Geschrieben am 20. Februar 2004 von für Bücher, Litmag

Raymond Carver: Kathedrale

In den Kerkern kleinbürgerlichen Glücks

Mit seinem radikalen Realismus taucht Raymond Carver auch in seinem dritten Erzählband in die Abgründe des Alltags und zeigt das Scheitern der Hoffnungen .

Joe Penny ist Vater zweier Kinder, hat eine Frau, die er liebt, einen Beruf den er mag, ein Haus und ist glücklich darüber, wie die Dinge laufen. Aus irgendeinem Grund beginnt er eines Tages mehr zu trinken als sonst. Lange Zeit Bier, nur Bier, alle Sorten, bis er irgendwann auf Gin Tonic übergeht. Bald fängt er an, nach der Arbeit auf ein paar Drinks halt zu machen, bald am frühen Nachmittag zu trinken und bald hat er eine Thermosflasche mit Wodka in der Lunchdose. Abends kommt es zu handfesten Auseinandersetzungen mit seiner Frau. Sie bricht ihm die Nase, er kugelt ihr den Arm aus. Besoffen im Auto verliert er seinen Führerschein, bei seiner Arbeit als Schornsteinfeger stürzt er vom Dach. Bis Vater und Bruder der Frau ihn eines Tages ins Auto laden und zum Entzug bringen.

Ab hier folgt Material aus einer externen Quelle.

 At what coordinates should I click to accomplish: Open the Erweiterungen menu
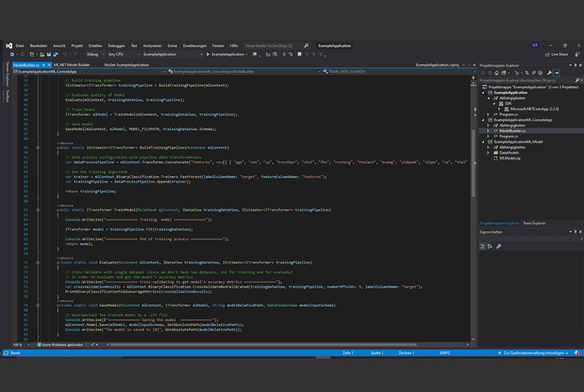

Joe Pennys Lebensgeschichte ist eine der vielen Geschichten des Scheiterns, die Carver in seinem dritten Erzählband „Kathedrale“ vereinigt. Sie ist so exemplarisch, wie alle anderen auch: Eine Figur aus dem amerikanischen Alltag versucht, eine vorgeprägte Vorstellung kleinbürgerlichen Glücks zu verwirklichen, strauchelt, kämpft, gibt auf, fällt und bekommt in einem unerwarteten Moment die Gelegenheit, verlorenes Leben im Rückblick zu betrachten und nach Gründen zu suchen. Das Scheitern in Ehe und Beruf, die aussichtslose Flucht in den Alkohol, die negativen Auswirkungen auf die Kinder, all das sind typische Carver-Themen, die man hinreichend aus den zwei Vorgängerbänden „Würdest du bitte endlich still sein, bitte“ und „Wovon wir reden, wenn wir von Liebe reden“ kennt. Aber dass sich aus Rückblicken eine neue Chance entwickeln könnte, dass sich Auswege zumindest ahnen lassen, das ist neu. Und trotzdem hat Carver nichts von seiner lakonischen Radikalität verloren oder gar zu viel Mitleid mit dem Elend seiner Figuren. Die Hoffnungen sind brüchig, die Gefahr erneuten Scheiterns mehr als präsent. Uneingeschränktes Alltagsglück gibt es nicht. Aber immerhin eine vage Ahnung von Zufriedenheit.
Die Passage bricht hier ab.